An international team of experts has recommended that people with Parkinson’s disease and their caregivers receive vaccines for COVID-19.
The recommendations were published in the Journal of Parkinson’s Disease, in a paper titled, “COVID-19 Vaccination for Persons with Parkinson’s Disease: Light at the End of the Tunnel?“
The COVID-19 pandemic has had an incalculable impact across the world. While people with Parkinson’s are not thought to be at increased risk of contracting COVID-19, individuals with Parkinson’s — especially those with advanced disease — may be at greater risk of severe disease or death as a result of COVID-19.
Recently, several vaccines for COVID-19 have been authorized for public use in different countries. While these vaccines offer hope, they also have prompted questions and concerns.
“The rapid development and approval of COVID-19 vaccines have created some concerns in the scientific and medical communities, as well as among the general public, in regard to the benefits and risks of these new vaccines,” researchers wrote. “Many physicians have already received phone calls from worried persons with PD [parkinson’s disease] or their families, asking about the safety of COVID-19 vaccination in the specific context of PD and [Parkinson’s treatments].”

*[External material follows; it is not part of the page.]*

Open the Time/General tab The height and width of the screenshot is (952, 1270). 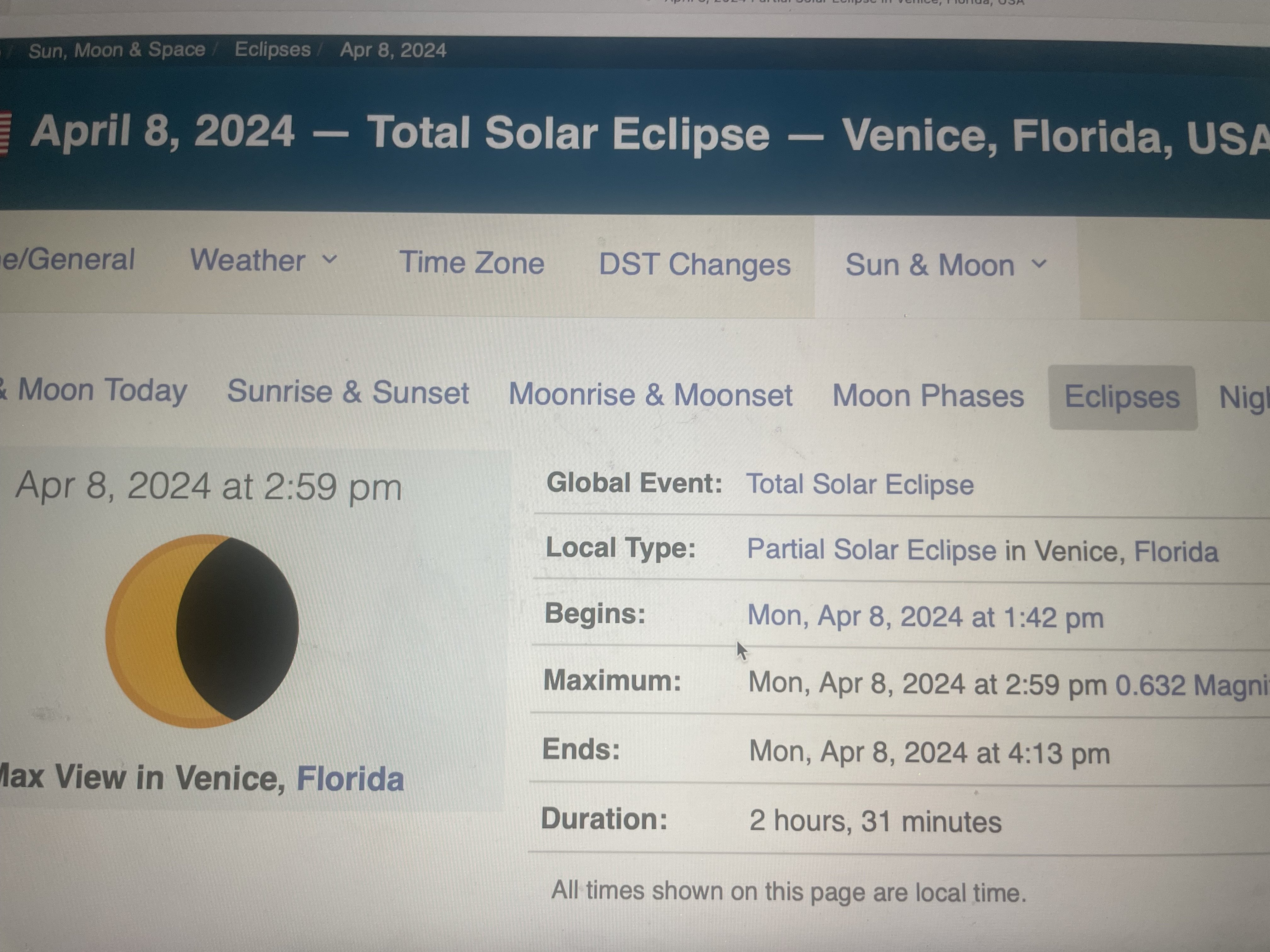(x=68, y=259)
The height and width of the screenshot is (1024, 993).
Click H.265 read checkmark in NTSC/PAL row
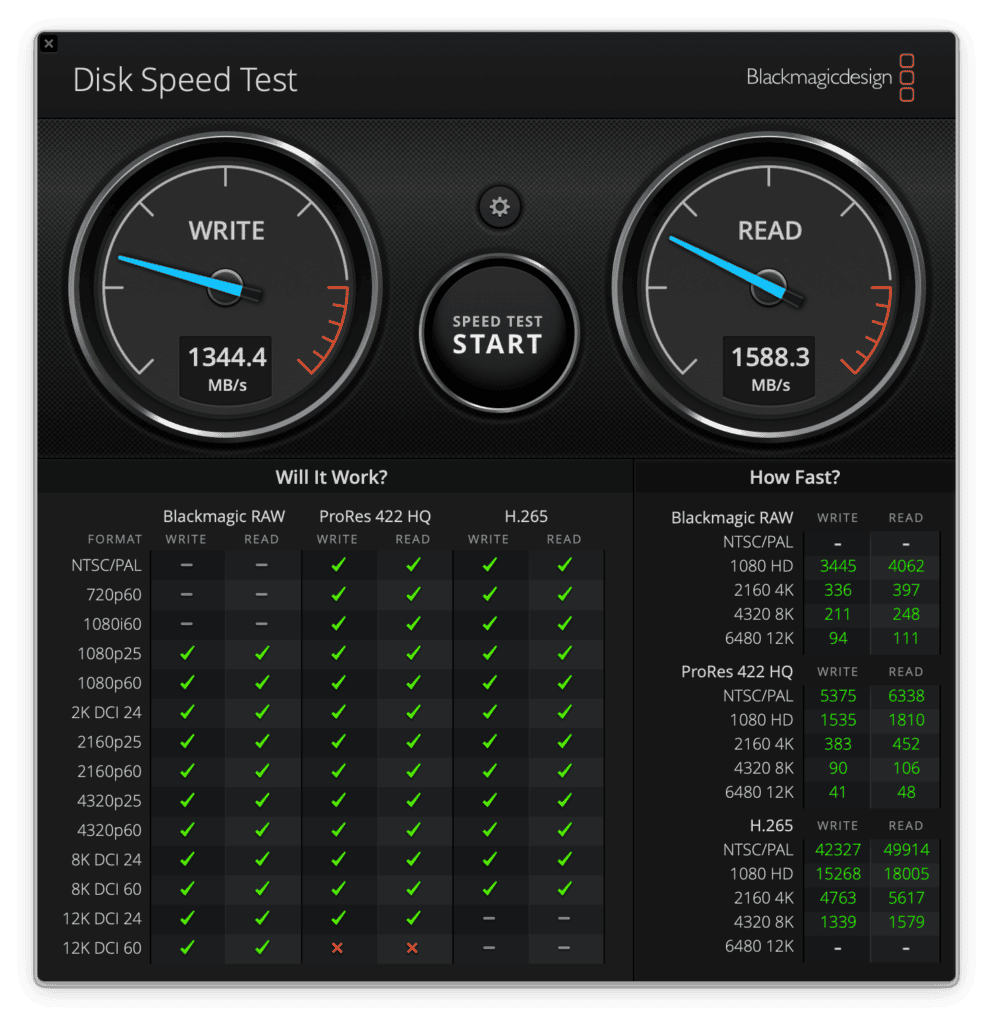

The experts discussed the available data for two vaccines — BNT162b2 (Pfizer/BioNTech) and mRNA-1273 (Moderna) — which were among the first approved for widespread use by the U.S. Food and Drug Administration (FDA) and the European Medicines Agency (EMA). In clinical trials that enrolled tens of thousands of participants, these vaccines have proven effective at preventing severe disease from COVID-19.
“The recent FDA and EMA approval of these vaccines met the high standards required for use authorization after complete data scrutiny and validation, as required in the normal process of a vaccine approval,” the experts wrote. “The process ensures that the efficacy and safety requirements have been met and people can be inoculated because the vaccine benefits outweigh its risks.”
Other vaccines are also in clinical testing, and many results have been favorable. For example, a vaccine made by Johnson & Johnson recently was authorized for use in the U.S. based on positive clinical trial data.
“Vaccines with proven efficacy and what appears to be a satisfactory safety profile are now hopefully going to significantly contribute to ending the COVID-19 pandemic that has already taken many lives,” the team wrote.
The researchers noted that, at present, there are no available data that specifically tested the use of COVID-19 vaccines in people with Parkinson’s.
“Any specific claims about the efficacy and safety for this specific population therefore have to be made cautiously, and are merely based upon extrapolating the evidence from general elderly populations,” the team wrote.
With these caveats, the team noted that the biological mechanisms of action by which vaccines work are not known to interact with the biological mechanisms that drive disease progression in Parkinson’s. There also is no evidence to suggest that the vaccines would interact with any Parkinson’s treatment. From the clinical trial data that is available, people with Parkinson’s are no more likely than the general population to experience side-effects from the vaccine.
Based on all the available data, “we encourage our community of movement disorder specialists to recommend COVID-19 vaccination with approved vaccines to their patients with PD (or their responsible caregivers), unless there is a specific contraindication,” the researchers wrote.
They added: “This recommendation to both physicians and patients is given because the benefits and risks do not appear to be different than in the general (age-matched) population, while the risk of developing the serious, life-threatening complications of a possible SARS-CoV-2 infection does appear to be higher for persons living with PD, at least among those with more advanced disease.”
The team stressed that the understanding of the efficacy of these vaccines, and of COVID-19 generally, is evolving continuously. As more people are vaccinated, more data can be gathered, allowing a more refined understanding of the risks and benefits.
The team recommended referring to the website of the International Parkinson and Movement Disorder Society for the most up-to-date information and guidance concerning vaccines and Parkinson’s.
The experts also said that, “even after vaccination, it is important that persons with PD continue complying with the public health guidelines to reduce exposure and transmission of COVID-19 as recommended by WHO and CDC.”